The study had several limitations. Subjects were highly educated, highly functioning, and predominantly Caucasian, with moderate overall levels of vascular risk. This lack of heterogeneity in our sample and its relatively small size make the generalizability of the findings difficult. Furthermore, since we did not adjust for the effects of antihypertensive medication or their types, the results can be biased by different properties of BP lowering agents. Statistical analysis included many comparisons. Within each studied relationship (CSF biomarkers- BP, CSF biomarkers- memory performance, and CSF biomarkers – hippocampal volume), we have tested three models (one for each biomarker), and the p threshold for a significant effect was 0.05/3 = 0.01666 ≈ 0.02.With a more conservative approach (number of relationships studied* number of CSF biomarkers, p=0.05/9 ≈ 0.006), some results would not reach significance. Finally, we assumed that CSF tau and Aβ42 in cognitively healthy elderly are related to the AD process. However, it is not clear whether they indicate future disease or are a common response to multiple insults that occur with aging. Since none of the study subjects declined to AD at follow-up, we were not able to address the question of whether unfavorable biomarker dynamics will ultimately lead to a disease.

Despite these limitations, our data suggest that while an increase in p-tau181 is generally associated with a decline in verbal episodic memory and hippocampal volume reduction, in subjects with hypertension p-tau181 increases and memory decline may be attributed to longitudinal decreases in BP. Prospect studies will help to determine whether such decreases result from impaired cerebral autoregulation and cause CBF reduction in subjects with established vascular disease.

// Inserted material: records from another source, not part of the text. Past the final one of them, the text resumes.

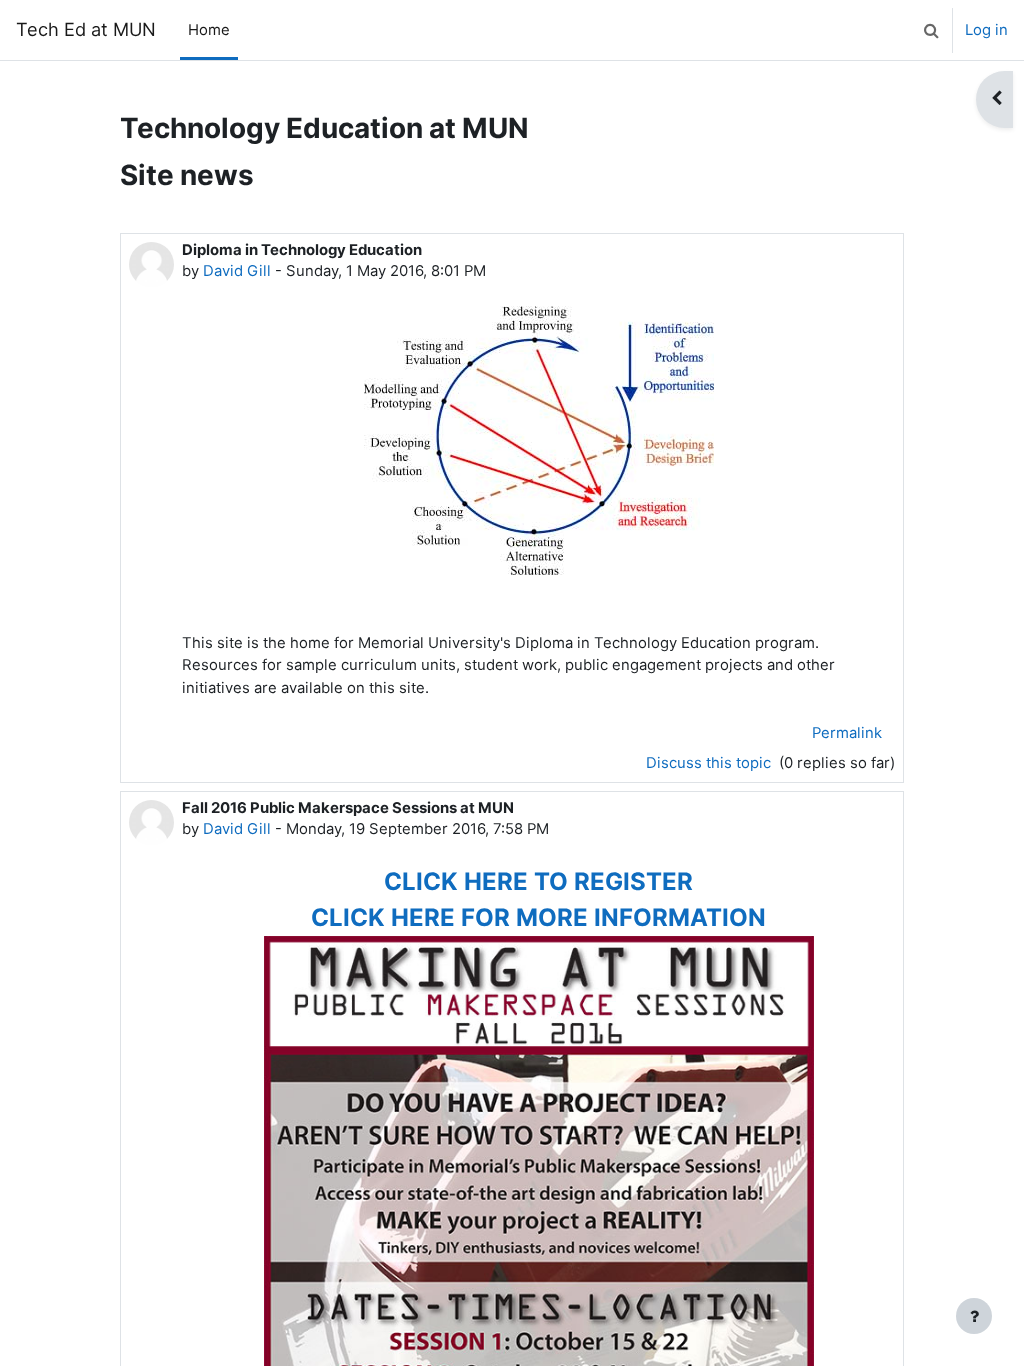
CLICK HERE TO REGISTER (538, 881)
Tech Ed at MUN (86, 29)
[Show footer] (974, 1316)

Our observations may have a potential impact on management of hypertension if confirmed by larger studies stratified for different types of antihypertensive medication.

Acknowledgements

This study was supported by the following grants: NIH-NIA AG12101, AG08051, AG022374 and HL-111724-01.

Financial Disclosures:

Dr. Glodzik was a PI on an Investigator Initiated project funded by Forest Laboratories, Inc, and received an honorarium for serving as a consultant to Roche Pharma.

Drs. Mosconi, Tsui and de Leon have a patent on a technology that was licensed to Abiant Imaging Inc. by NYU and, as such, have a financial interest in this license agreement and hold stock and stock options on the company. Drs. Mosconi and de Leon have received compensation for consulting services from Abiant Imaging.

Dr. Blennow has served at an Advisory Board for Innogenetics, Ghent, Belgium.

Dr. de Leon has received personal compensation for serving as a consultant for Abiant Imaging Inc. (Chicago, IL). He was also a PI on a completed Investigator Initiated project funded by Forest Laboratories, Inc., and a completed clinical trial supported by Neuroptix (Boston). Dr. de Leon received an honorarium for serving on the French Alzheimer Disease Foundation and as a consultant to Roche Pharma.